◆ What to work on ◆
Give each line of the material below as one string in a JSON list, and omit the blank lines.

Entries for locating words and elements:
——————————

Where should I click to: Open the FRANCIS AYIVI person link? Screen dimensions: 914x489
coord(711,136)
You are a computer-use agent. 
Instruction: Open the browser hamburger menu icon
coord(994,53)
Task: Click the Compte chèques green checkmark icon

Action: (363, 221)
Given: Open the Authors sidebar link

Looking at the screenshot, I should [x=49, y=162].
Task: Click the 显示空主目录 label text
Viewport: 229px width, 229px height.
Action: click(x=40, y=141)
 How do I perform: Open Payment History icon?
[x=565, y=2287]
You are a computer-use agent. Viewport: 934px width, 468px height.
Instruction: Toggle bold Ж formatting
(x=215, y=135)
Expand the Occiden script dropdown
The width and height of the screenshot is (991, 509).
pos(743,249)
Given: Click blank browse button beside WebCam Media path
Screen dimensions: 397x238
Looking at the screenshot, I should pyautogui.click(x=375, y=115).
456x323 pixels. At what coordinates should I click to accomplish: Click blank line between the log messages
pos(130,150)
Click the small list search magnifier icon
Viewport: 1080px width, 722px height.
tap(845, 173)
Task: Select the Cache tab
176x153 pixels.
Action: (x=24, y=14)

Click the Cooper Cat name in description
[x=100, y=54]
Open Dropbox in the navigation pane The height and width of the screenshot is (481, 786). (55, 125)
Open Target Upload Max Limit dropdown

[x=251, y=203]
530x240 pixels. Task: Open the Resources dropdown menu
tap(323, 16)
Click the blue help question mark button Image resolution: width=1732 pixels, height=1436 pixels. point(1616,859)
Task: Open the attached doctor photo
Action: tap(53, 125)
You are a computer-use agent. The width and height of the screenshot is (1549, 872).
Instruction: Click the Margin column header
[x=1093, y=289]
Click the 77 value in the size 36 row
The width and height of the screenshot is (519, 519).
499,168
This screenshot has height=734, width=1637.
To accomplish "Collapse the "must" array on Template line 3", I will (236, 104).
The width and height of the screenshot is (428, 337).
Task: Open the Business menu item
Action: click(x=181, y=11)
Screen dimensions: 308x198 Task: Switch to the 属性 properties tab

——————————

◆ Output below ◆
[
  "Where should I click to: Open the FRANCIS AYIVI person link? Screen dimensions: 914x489",
  "coord(711,136)",
  "You are a computer-use agent. ",
  "Instruction: Open the browser hamburger menu icon",
  "coord(994,53)",
  "Task: Click the Compte chèques green checkmark icon",
  "Action: (363, 221)",
  "Given: Open the Authors sidebar link",
  "Looking at the screenshot, I should [x=49, y=162].",
  "Task: Click the 显示空主目录 label text",
  "Viewport: 229px width, 229px height.",
  "Action: click(x=40, y=141)",
  " How do I perform: Open Payment History icon?",
  "[x=565, y=2287]",
  "You are a computer-use agent. Viewport: 934px width, 468px height.",
  "Instruction: Toggle bold Ж formatting",
  "(x=215, y=135)",
  "Expand the Occiden script dropdown",
  "The width and height of the screenshot is (991, 509).",
  "pos(743,249)",
  "Given: Click blank browse button beside WebCam Media path",
  "Screen dimensions: 397x238",
  "Looking at the screenshot, I should pyautogui.click(x=375, y=115).",
  "456x323 pixels. At what coordinates should I click to accomplish: Click blank line between the log messages",
  "pos(130,150)",
  "Click the small list search magnifier icon",
  "Viewport: 1080px width, 722px height.",
  "tap(845, 173)",
  "Task: Select the Cache tab",
  "176x153 pixels.",
  "Action: (x=24, y=14)",
  "Click the Cooper Cat name in description",
  "[x=100, y=54]",
  "Open Dropbox in the navigation pane The height and width of the screenshot is (481, 786). (55, 125)",
  "Open Target Upload Max Limit dropdown",
  "[x=251, y=203]",
  "530x240 pixels. Task: Open the Resources dropdown menu",
  "tap(323, 16)",
  "Click the blue help question mark button Image resolution: width=1732 pixels, height=1436 pixels. point(1616,859)",
  "Task: Open the attached doctor photo",
  "Action: tap(53, 125)",
  "You are a computer-use agent. The width and height of the screenshot is (1549, 872).",
  "Instruction: Click the Margin column header",
  "[x=1093, y=289]",
  "Click the 77 value in the size 36 row",
  "The width and height of the screenshot is (519, 519).",
  "499,168",
  "This screenshot has height=734, width=1637.",
  "To accomplish \"Collapse the \"must\" array on Template line 3\", I will (236, 104).",
  "The width and height of the screenshot is (428, 337).",
  "Task: Open the Business menu item",
  "Action: click(x=181, y=11)",
  "Screen dimensions: 308x198 Task: Switch to the 属性 properties tab"
]